■ **EXERCISE**
Recast the rows below as a Markdown table with two columns, Line No. and Text, numbering every line of every row in order and skipping any blank lines.
>> START DATA SHOWN
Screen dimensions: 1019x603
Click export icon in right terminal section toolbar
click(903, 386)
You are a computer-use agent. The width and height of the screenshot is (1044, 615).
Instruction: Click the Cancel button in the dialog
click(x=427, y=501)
>> END DATA SHOWN
■ **ANSWER IN FULL**
| Line No. | Text |
|---|---|
| 1 | Screen dimensions: 1019x603 |
| 2 | Click export icon in right terminal section toolbar |
| 3 | click(903, 386) |
| 4 | You are a computer-use agent. The width and height of the screenshot is (1044, 615). |
| 5 | Instruction: Click the Cancel button in the dialog |
| 6 | click(x=427, y=501) |